Chatter continues regarding a possible deal for Pink Floyd’s recorded catalog (not their publishing), ostensibly valued at $600m or thereabouts. Who’ll take the lead in this contest, which includes all-time sales champions like Dark Side of the Moon and The Wall and represents some 75m albums sold? Clearly, with dollar figures like this being floated—and one major-label group rumored to be leading the charge—we’ve reached a time when pigs fly.
In other fat-check news, Merck Mercuriadis is now trumpeting a big new deal to acquire 100% control of pop superstar Justin Timberlake’s hit-studded song catalog. It would seem that Merck, since the advent of his Hipgnosis Songs Capital investment partnership with Blackstone, is touting fewer deals but focusing on big ones.
Primary Wave boss Larry Mestel has been exceptionally aggressive this year and is believed to be in negotiations with a number of key artists. Thus far in 2022, he has done deals for catalog by America, Def Leppard (expanded), Paul Rodgers, Martina McBride, a portion of Alice in Chains and Lucky Wilbury (Bob Dylan’s role in The Traveling Wilburys) as well as an admin deal on Henry Mancini, among others.

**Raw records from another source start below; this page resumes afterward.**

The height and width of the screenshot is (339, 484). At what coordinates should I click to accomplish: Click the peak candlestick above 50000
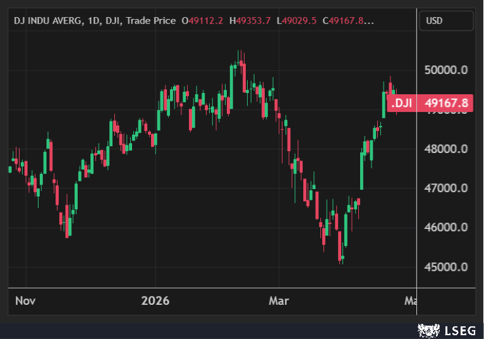[x=239, y=63]
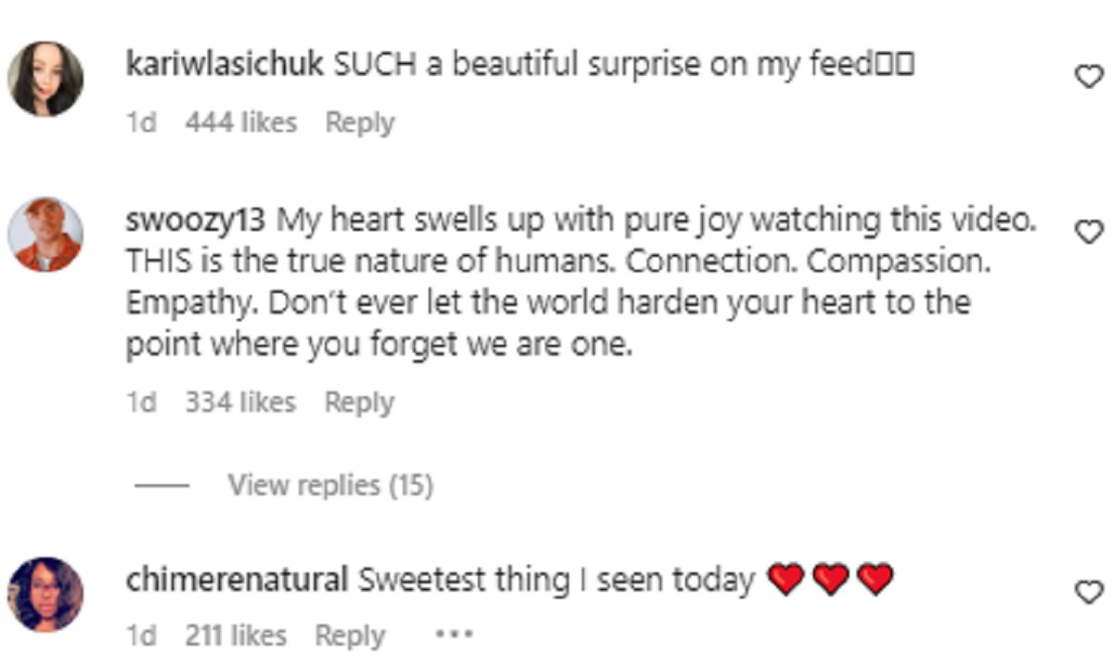The width and height of the screenshot is (1114, 666).
Task: Open chimerenatural's profile avatar
Action: click(45, 595)

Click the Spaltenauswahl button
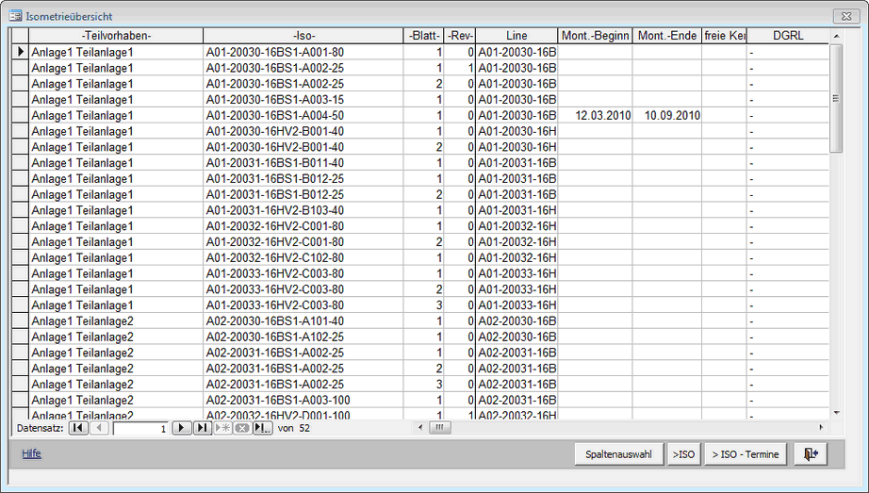pos(618,454)
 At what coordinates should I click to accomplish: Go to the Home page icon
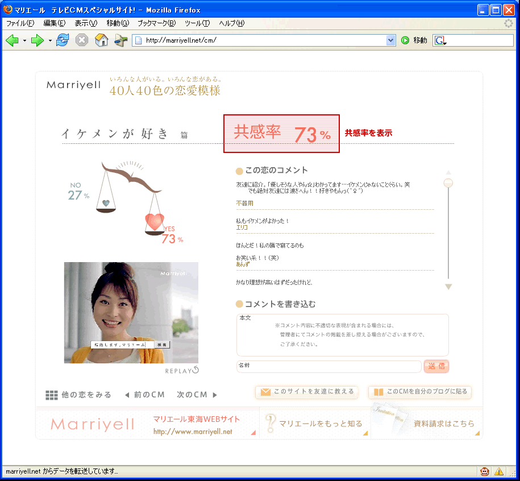point(101,40)
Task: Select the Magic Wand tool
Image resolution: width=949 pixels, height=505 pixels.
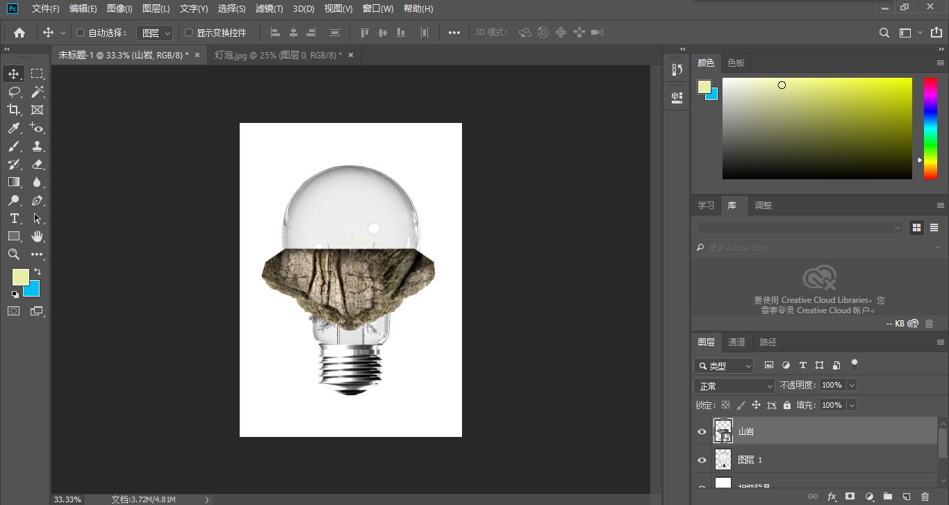Action: click(x=38, y=92)
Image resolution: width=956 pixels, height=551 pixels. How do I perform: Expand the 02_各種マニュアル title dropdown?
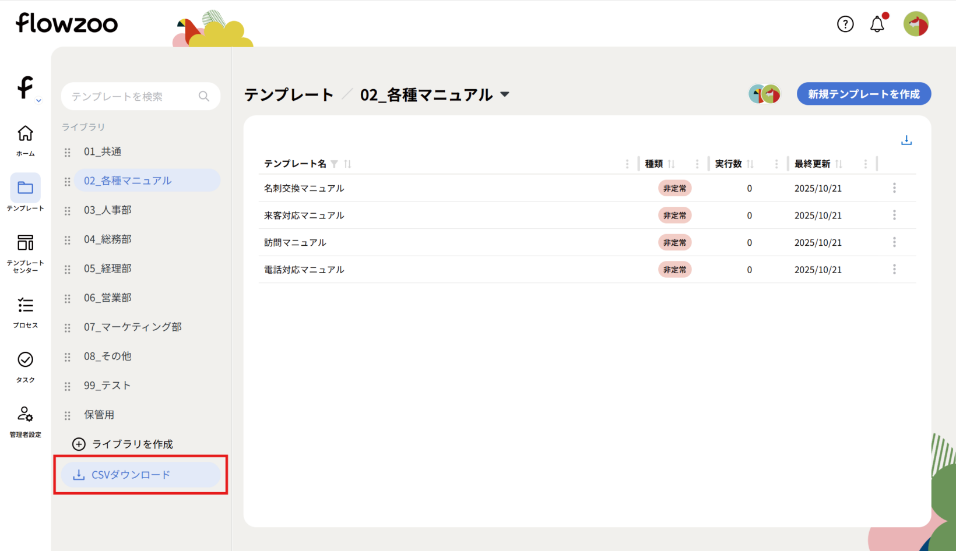pyautogui.click(x=505, y=94)
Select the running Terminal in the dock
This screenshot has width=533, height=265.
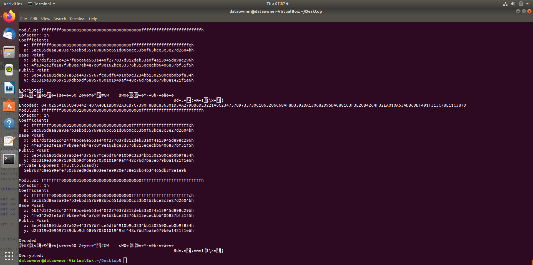coord(9,159)
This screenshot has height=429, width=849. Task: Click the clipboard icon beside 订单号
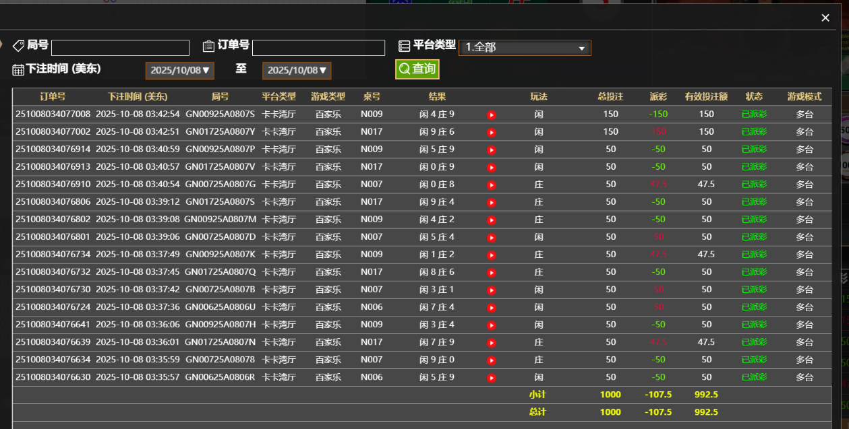tap(209, 44)
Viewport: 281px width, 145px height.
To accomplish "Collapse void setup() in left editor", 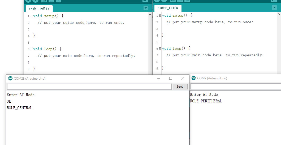I will click(x=31, y=16).
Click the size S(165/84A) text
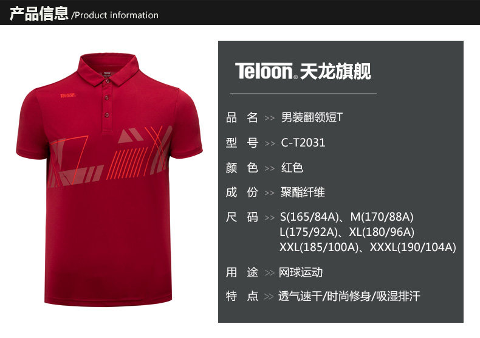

The gold rush, it seems, is not over—as streaming continues to grow, song catalogs gain value. Even with new economic pressures afflicting the system, older artists are still seeking a shot at the big money.
There has, it’s true, been a noticeable slowdown in the buying of pub assets compared to a year ago, when sales were fast and furious. Now such pacts are typically taking at least six months (and in some cases considerably longer) to close. The new number-crunching and fine-print-scrutinizing of big deals (dubbed “the new discernment” by one top attorney) is said to be part of the reason for this, as are rising interest rates and market volatility. Players who locked in their credit limits at low interest rates are likely to continue buying aggressively. Meanwhile, fewer monied outsiders are in the game, bringing prices down. Will the trend toward fewer deals continue, especially for acts that have held their value because their revenue has been consistently predictable over the last 10-20 years? Will financial giants like Apollo and KKR, among others, withdraw their support and light out for sectors offering bigger returns?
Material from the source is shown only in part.